-- Material to process --

------

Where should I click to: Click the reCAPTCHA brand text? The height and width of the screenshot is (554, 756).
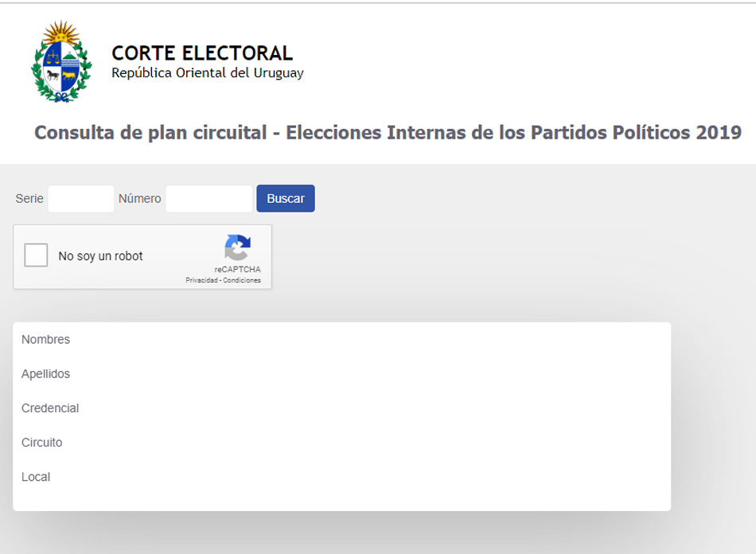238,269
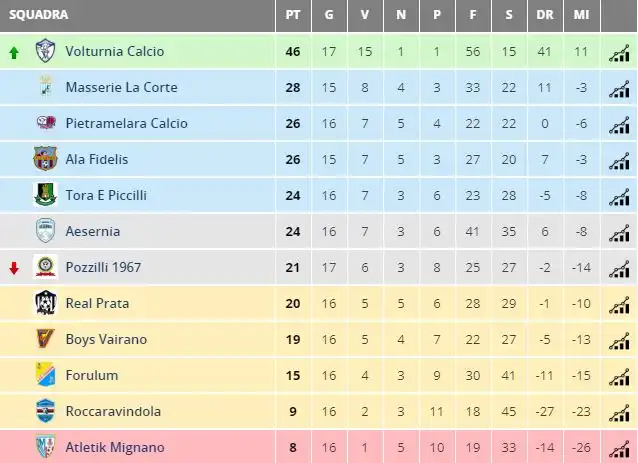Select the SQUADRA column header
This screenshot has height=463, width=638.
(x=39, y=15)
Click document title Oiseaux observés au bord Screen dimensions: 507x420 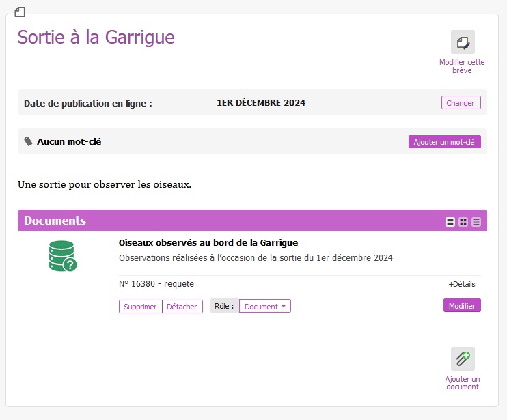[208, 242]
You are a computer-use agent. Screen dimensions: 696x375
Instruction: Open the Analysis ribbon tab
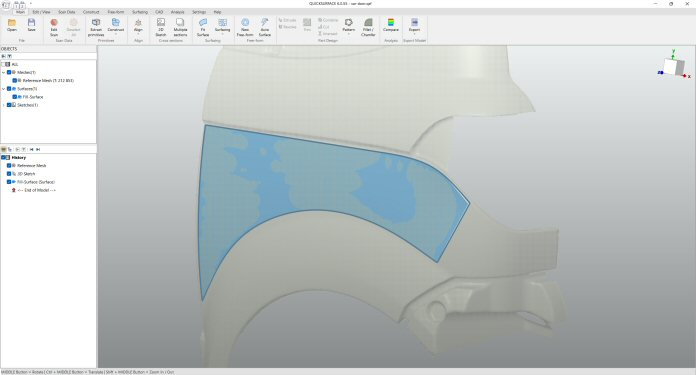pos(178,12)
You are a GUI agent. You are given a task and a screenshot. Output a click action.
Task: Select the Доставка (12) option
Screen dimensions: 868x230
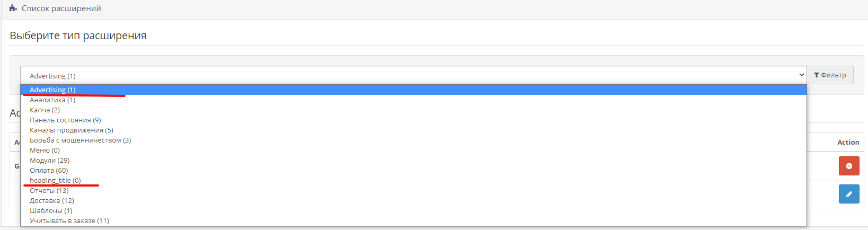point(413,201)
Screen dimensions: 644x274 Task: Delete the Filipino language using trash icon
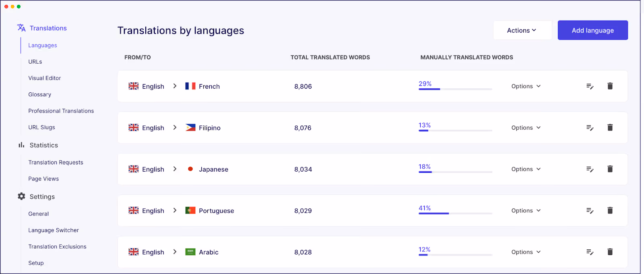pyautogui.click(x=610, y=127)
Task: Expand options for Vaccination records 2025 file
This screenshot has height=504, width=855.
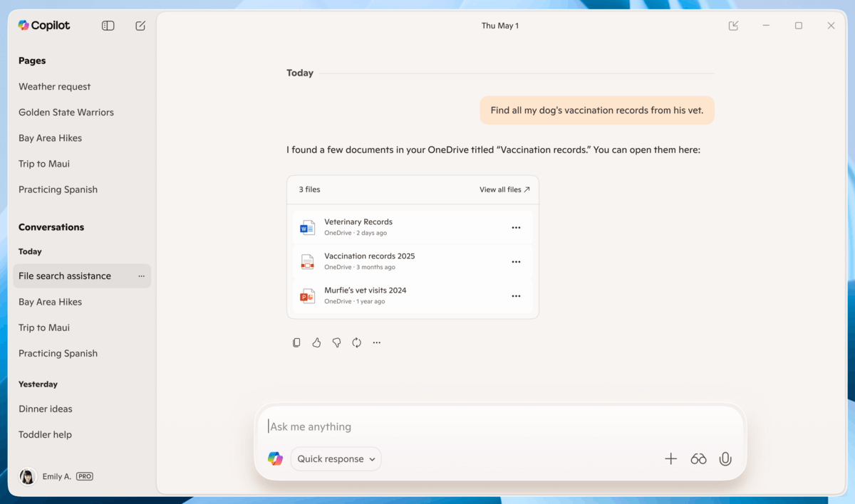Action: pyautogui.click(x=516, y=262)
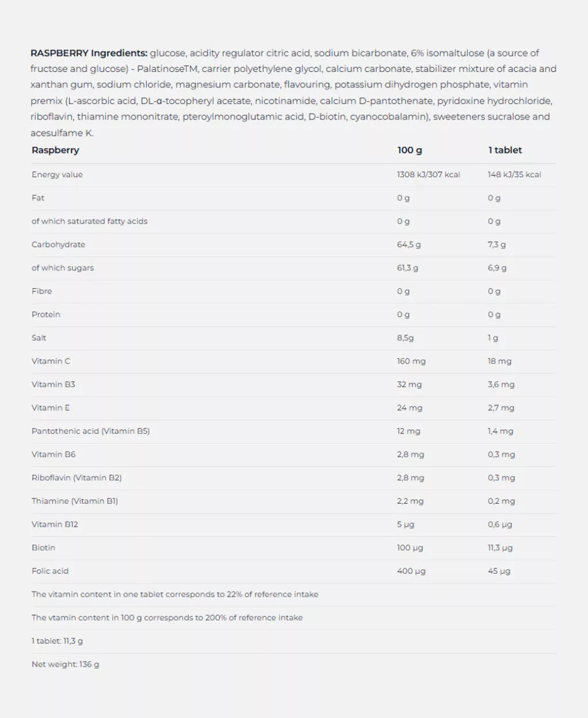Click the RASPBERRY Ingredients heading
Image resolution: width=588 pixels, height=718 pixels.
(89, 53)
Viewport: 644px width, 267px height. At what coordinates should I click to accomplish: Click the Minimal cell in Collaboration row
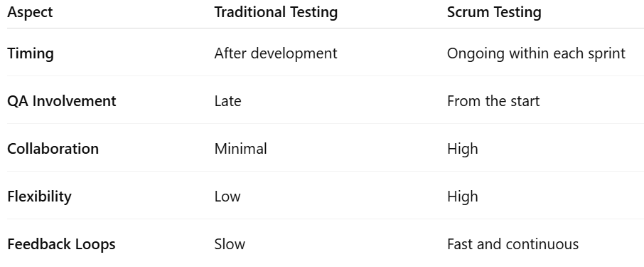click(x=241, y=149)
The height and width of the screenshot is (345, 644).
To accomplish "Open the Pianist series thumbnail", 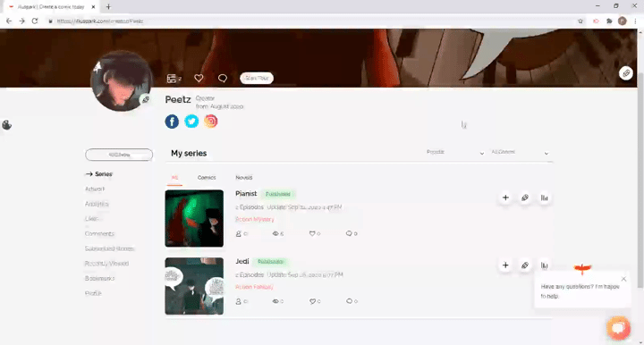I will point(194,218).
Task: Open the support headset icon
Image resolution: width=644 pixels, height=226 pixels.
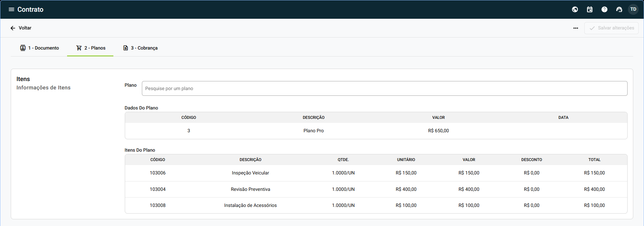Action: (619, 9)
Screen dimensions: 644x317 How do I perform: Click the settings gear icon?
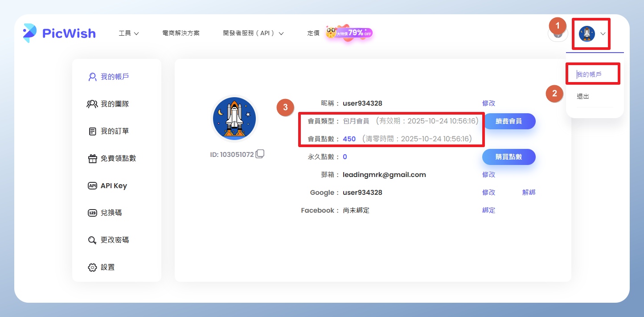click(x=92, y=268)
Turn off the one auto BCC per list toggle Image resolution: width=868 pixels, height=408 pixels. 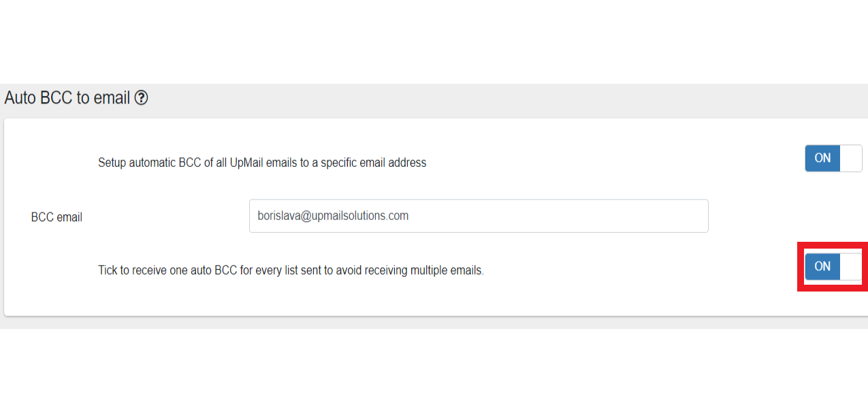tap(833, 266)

------

-- Your assignment --
Find the lines in the entries above where "agent" occurs, and copy each of them.

-- Answer below --
You are a computer-use agent. Screen dimensions: 696x375
You are a GUI agent. You are given a task and a screenshot. Output a click action.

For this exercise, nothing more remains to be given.